SOURCE PASSAGE:
The Peruvian Apple Cactus, botanical name Cereus repandus, is a cactus native to regions of South America. Wild specimens are commonly found in Brazil, Paraguay, Uruguay, and Argentina. This cactus has cylindrical stems that are green to blue-green in color.
The columnar growth can get quite tall, up to 50 feet. Interestingly, there is even a specimen as tall as 110 feet in India- but it has been cultivated in special conditions, so replicating this feat isn’t realistic.
The flowers are particularly colorful, but they bloom at night and fade by the morning. The cactus is often cultivated for its edible fruit, called pitahaya, dragon fruit, or Peruvian Apple. This sweet fruit has crunchy seeds dotted throughout the white flesh.
Cereus repandus Main Characteristics
|Common Name||Peruvian Apple Cactus, Apple Cactus, Peruvian Cactus, Queen of the Night, Night Blooming Cereus|
|Botanical Name||Cereus repandus|
|Native Range||Brazil, Paraguay, Uruguay, Argentina|
|USDA Hardiness Zones||9 to 11|
|Mature Size||Height: 20-50 feet; Spread: 11-15 feet|
|Propagation methods||by cuttings, by offsets, by seeds|
Peruvian Apple Cactus Care
Peruvian apple cactus requires little maintenance aside from occasional watering and an application of fertilizer once or twice a year. Therefore, they are the perfect option if you’re one to plant and forget. Remember to occasionally prune the overgrowing stems to maintain the pillar-like nature of the growth; it looks better that way.
Check out our guide on large cactus varieties here.
Light and Location
To grow Peruvian Apple Cactus, you’ll need a bright spot with plenty of direct sunlight. Sometimes, if the sun is scorching hot, you might want to move your plant someplace slightly shadier; even cacti can get sunburn.
Its columnar growth won’t crowd out other plants despite its impressive size, making it a perfect accentuating plant. As a houseplant, bottom-heavy containers are your best friend, but it also has some uses in landscaping.
This plant is succulent and needs very little water to survive. In fact, overwatering is the most common mistake made when caring for this cactus. The best way to water your cactus is to allow the soil to dry out completely before watering again.
Typically, one watering session every two weeks is recommended in the summer months, but each specimen’s needs vary slightly. Figure out where your plant stands through trial and error. Reduce watering in the winter as the cactus needs even less of it in the colder season.

WHAT YOU NEED TO DO:
a) Reproduce the portion of the cactus article between "Light and Location" and "can get sunburn.", inclusive.
b) List every common name the cactus article gives for Cereus repandus in its table of main characteristics.
c) Answer these from the cactus article:
(i) How tall is the specimen in India?
(ii) What is the most common mistake when caring for this cactus?
(iii) How often is watering recommended in the summer months?

PROVIDED MATERIAL:
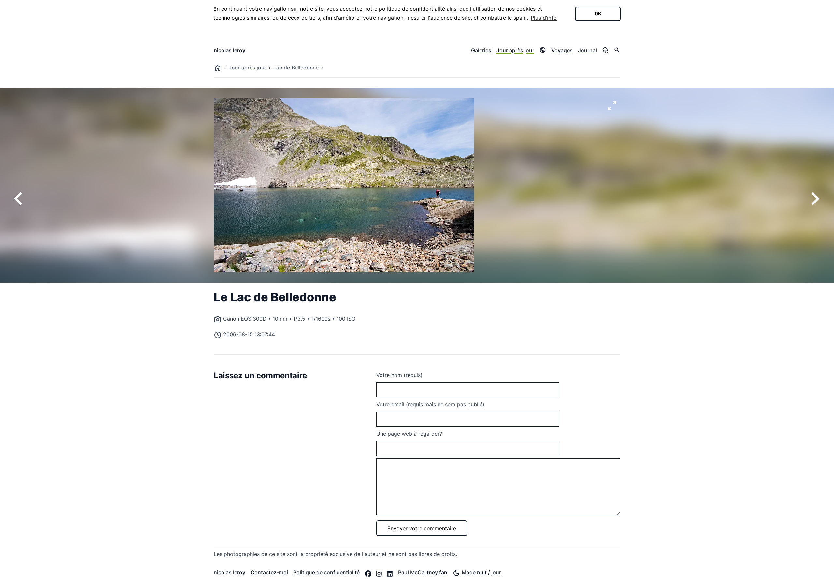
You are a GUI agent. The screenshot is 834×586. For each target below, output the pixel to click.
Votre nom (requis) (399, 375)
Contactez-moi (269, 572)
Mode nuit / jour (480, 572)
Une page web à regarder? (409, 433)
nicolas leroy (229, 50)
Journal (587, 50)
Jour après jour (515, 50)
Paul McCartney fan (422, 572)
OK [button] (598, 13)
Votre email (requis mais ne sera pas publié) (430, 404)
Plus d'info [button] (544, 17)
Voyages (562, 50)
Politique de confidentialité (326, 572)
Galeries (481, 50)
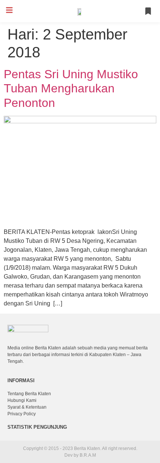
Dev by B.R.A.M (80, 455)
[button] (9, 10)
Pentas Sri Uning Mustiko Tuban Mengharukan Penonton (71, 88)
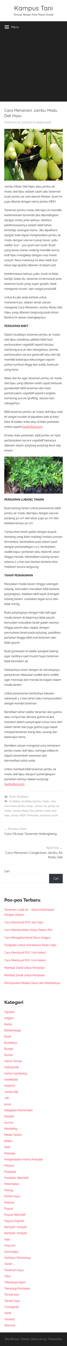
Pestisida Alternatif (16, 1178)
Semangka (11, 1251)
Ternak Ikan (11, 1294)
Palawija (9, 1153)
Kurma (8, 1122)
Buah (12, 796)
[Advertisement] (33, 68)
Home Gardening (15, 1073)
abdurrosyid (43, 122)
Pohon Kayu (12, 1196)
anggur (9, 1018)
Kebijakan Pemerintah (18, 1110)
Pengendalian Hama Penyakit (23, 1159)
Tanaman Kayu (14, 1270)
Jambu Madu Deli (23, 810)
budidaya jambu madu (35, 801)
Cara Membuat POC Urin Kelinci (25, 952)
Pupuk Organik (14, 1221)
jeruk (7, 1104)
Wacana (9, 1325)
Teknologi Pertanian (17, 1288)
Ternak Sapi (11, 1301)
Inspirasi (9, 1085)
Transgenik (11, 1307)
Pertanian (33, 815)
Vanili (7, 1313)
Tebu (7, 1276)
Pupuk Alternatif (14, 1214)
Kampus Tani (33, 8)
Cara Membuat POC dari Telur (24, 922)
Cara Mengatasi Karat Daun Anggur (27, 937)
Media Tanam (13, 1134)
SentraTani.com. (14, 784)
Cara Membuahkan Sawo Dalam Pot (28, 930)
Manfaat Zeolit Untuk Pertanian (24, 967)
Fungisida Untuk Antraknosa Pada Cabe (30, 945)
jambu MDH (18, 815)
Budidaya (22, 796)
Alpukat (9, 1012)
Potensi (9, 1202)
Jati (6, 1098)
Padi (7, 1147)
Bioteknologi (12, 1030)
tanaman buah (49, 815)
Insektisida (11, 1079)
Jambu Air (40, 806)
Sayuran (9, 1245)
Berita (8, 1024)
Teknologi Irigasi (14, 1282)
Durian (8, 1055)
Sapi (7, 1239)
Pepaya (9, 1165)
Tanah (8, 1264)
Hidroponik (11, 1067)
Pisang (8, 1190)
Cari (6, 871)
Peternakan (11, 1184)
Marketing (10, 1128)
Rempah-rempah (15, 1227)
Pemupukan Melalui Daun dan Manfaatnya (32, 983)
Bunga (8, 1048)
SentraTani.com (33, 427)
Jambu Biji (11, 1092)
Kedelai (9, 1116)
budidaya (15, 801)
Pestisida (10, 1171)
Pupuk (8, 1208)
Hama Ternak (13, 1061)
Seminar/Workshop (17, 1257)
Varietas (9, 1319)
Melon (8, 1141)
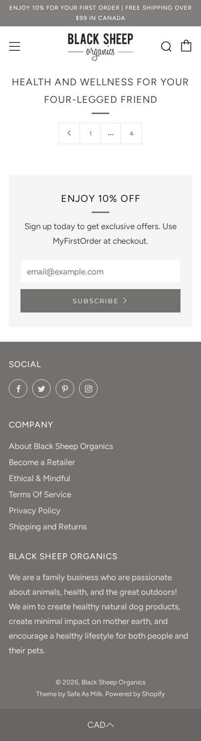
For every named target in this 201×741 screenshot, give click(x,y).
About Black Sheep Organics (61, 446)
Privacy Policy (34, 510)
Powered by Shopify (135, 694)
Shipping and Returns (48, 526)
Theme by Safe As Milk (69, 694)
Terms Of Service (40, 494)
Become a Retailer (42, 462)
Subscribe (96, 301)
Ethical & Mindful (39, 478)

...

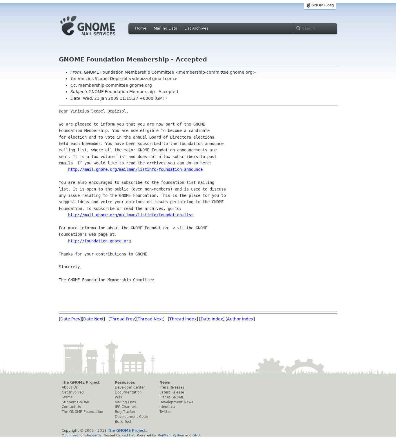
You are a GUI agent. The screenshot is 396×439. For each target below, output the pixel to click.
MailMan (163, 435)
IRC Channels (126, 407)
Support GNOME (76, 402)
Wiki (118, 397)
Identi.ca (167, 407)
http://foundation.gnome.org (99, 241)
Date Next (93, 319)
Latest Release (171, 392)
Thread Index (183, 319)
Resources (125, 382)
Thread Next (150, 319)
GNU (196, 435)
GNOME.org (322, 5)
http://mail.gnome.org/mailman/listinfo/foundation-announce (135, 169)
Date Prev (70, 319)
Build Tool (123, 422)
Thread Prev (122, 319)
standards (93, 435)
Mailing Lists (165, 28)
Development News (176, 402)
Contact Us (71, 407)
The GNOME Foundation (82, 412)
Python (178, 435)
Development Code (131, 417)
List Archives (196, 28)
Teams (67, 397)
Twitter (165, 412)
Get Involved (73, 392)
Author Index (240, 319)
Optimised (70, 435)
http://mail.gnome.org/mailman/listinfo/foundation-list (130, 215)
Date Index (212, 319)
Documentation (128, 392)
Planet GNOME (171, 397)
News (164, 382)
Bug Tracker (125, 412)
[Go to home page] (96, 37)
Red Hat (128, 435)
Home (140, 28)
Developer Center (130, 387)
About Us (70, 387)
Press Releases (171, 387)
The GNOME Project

OUTPUTS:
a)
Light and Location
To grow Peruvian Apple Cactus, you’ll need a bright spot with plenty of direct sunlight. Sometimes, if the sun is scorching hot, you might want to move your plant someplace slightly shadier; even cacti can get sunburn.

b)
Peruvian Apple Cactus
Apple Cactus
Peruvian Cactus
Queen of the Night
Night Blooming Cereus

c)
(i) 110 feet.
(ii) Overwatering.
(iii) One watering session every two weeks.